Racing has been a pretty small part of mountain bike riding and an even smaller part of cycling spectatorship. A road race lends itself to watching, it comes to where people are and is easy to follow on TV. The peloton is easy to identify and helicopters, motorcycles, and fixed cameras can broadcast great footage from road races on the other side of the earth to your living room. Mountain biking happens in the woods, where helicopters don’t work and motorcycles can’t go. Riders in off-road races tend to be more spread out, and hiking into the woods for an hour to watch a few brightly clad bike racers hurtle past on a rock garden isn’t as appealing as picnicking by the side of the road in France in July.
But, things have changed. MTB races are seeing huge surges in viewership (a 50% increase was reported in 2018) and that viewership is becoming more interested in cross-country, which for the first time ever surpassed downhill in terms of viewers last year.

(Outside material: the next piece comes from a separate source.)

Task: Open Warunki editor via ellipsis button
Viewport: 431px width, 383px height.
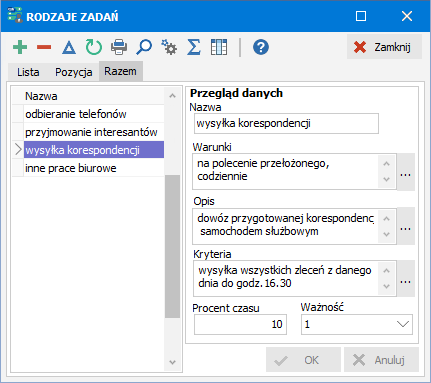Action: (x=406, y=172)
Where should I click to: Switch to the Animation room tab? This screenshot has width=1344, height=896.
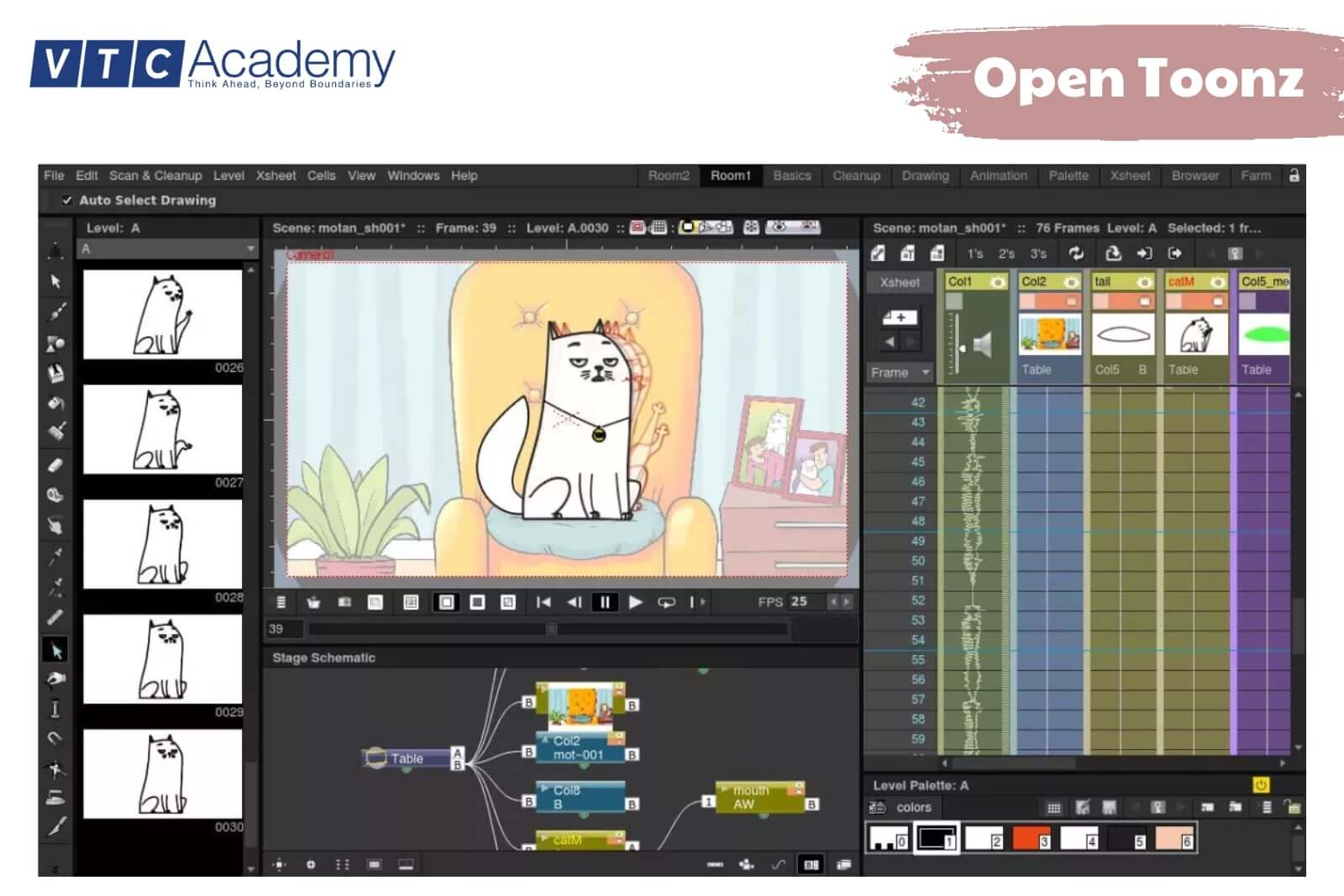pyautogui.click(x=998, y=176)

So what’s changed to make mountain biking a spectator sport? Firstly, Red Bull has stepped in to provide the logistics, technology, and funding required to show races for free on their online platform. Where once you could watch a stream of the finish line, regardless of where the race was, Red Bull now sends 16-18 cameras to every World Cup event. Every year since 2013 Red Bull has provided free streams of World Cup races and every year more and more people have watched. Increased viewership has meant that sponsors and venues are stepping up, putting on their best show for a growing global audience.
It’s not just the tech though, Red Bull Media has become the seal of approval for any non-traditional sport. A decade ago, how many of us had ever watched cliff diving or even knew that airplane racing existed? Red Bull took a soft drink company and made it the official beverage of adrenaline sports. Just log onto Red Bull Tv and you can see anything from free diving to skydiving. Red Bull not only sponsors events, it makes them possible. Without the huge budget that the drinks company brings, there would be no way to fun events like the Red Bull Rampage, which has changed the scale of freeride mountain biking forever. That kind of investment hasn’t gone unrewarded, at the time of writing their video of Felix Baumgartner’s supersonic freefall has nearly 45 million views (LINK https://www.youtube.com/watch?time_continue=5&v=FHtvDA0W34I). By taking a relatively nerdy endurance sport, and packaging it with kite surfing and BASE jumping, Red Bull gave a whole new audience to two wheeled competition and made cross-country cool.
With more viewers, race formats have changed. Cross-country races have gotten shorter, more competitive, and more technical, while XCO (Cross-country Olympic) races pack more thrilling moments into an easily digestible 90 minute package. The UCI also added XCC ( Cross-country short track) which lasts only 20 minutes in most cases and is raced on a 2km course. The names are no coincidence, the Olympic games have further increased viewing, with the London 2012 Olympics being so well televised across the globe, people in non-traditional MTB markets got the bug and were able to tune in online for free the very next year when Red Bull arrived.
Bikes have changed as well. Where once cross-country racers rode 80mm forks and narrow tires on hardtails, today most of the field will ride 100mm full suspension bikes, many will use dropper posts, and tires that would have been reserved for downhillers twenty years ago win World Cup cross country races today. These changes in tech, as well as increased funding and thousands of viewers wanting to see high stakes technical terrain have changed courses. 90s XCO courses were little more than dirt roads between tapes, now courses feature rock gardens and drop offs that are nearly always man made to better facilitate TV and live viewing.
If you tune into the World Cup racing this year, you’re not only watching mountain biking with more people in more places than ever before, you’re also helping to make it better for people to watch!